SUPPLIED RECORDS:

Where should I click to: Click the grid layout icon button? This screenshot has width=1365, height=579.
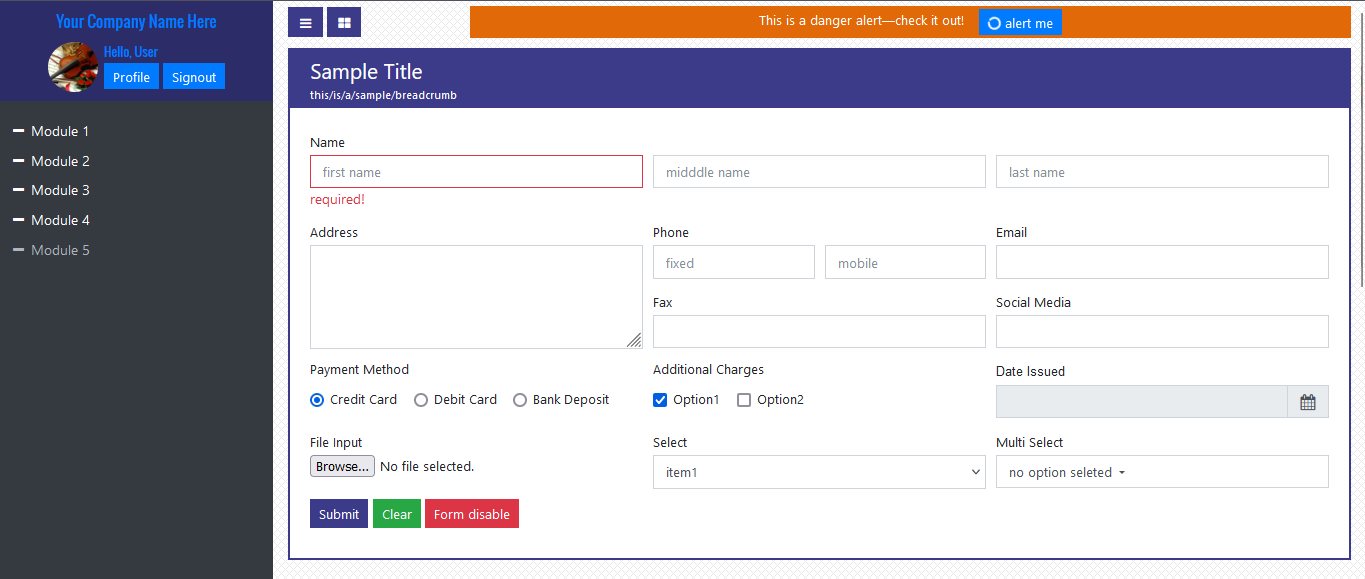(344, 22)
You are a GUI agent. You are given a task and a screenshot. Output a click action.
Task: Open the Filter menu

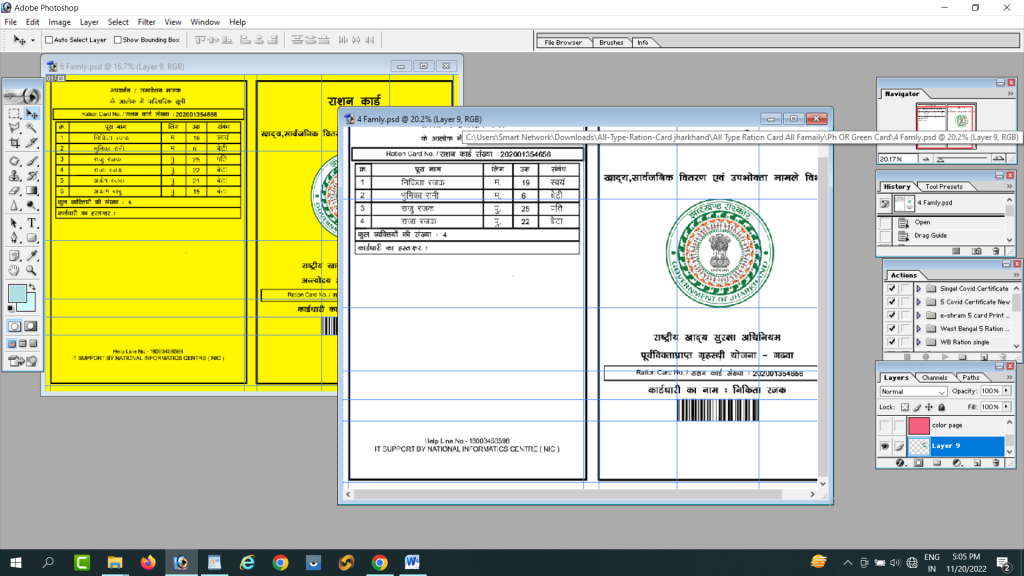click(148, 21)
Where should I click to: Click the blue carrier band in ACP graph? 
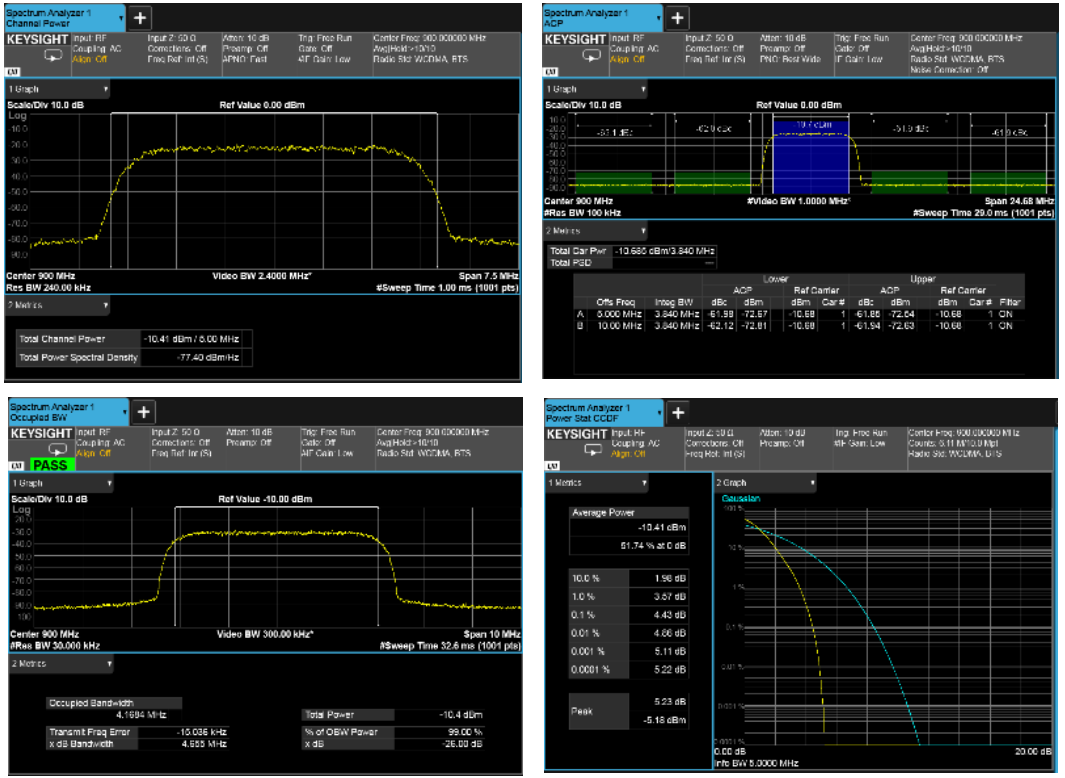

AIM OF THE TASK:
Rewrite the material above, replacing "screenshot" with "screen capture" and changing nothing else, and leave out the pictures.

OUTPUT FOR THIS EXERCISE:
Where should I click to: Click the grid layout icon button? This screen capture has width=1365, height=579.
(344, 22)
You are a GUI agent. You are given a task and a screen capture. Output a click action.
Task: Open the Filter menu

click(148, 21)
Where should I click to: Click the blue carrier band in ACP graph? 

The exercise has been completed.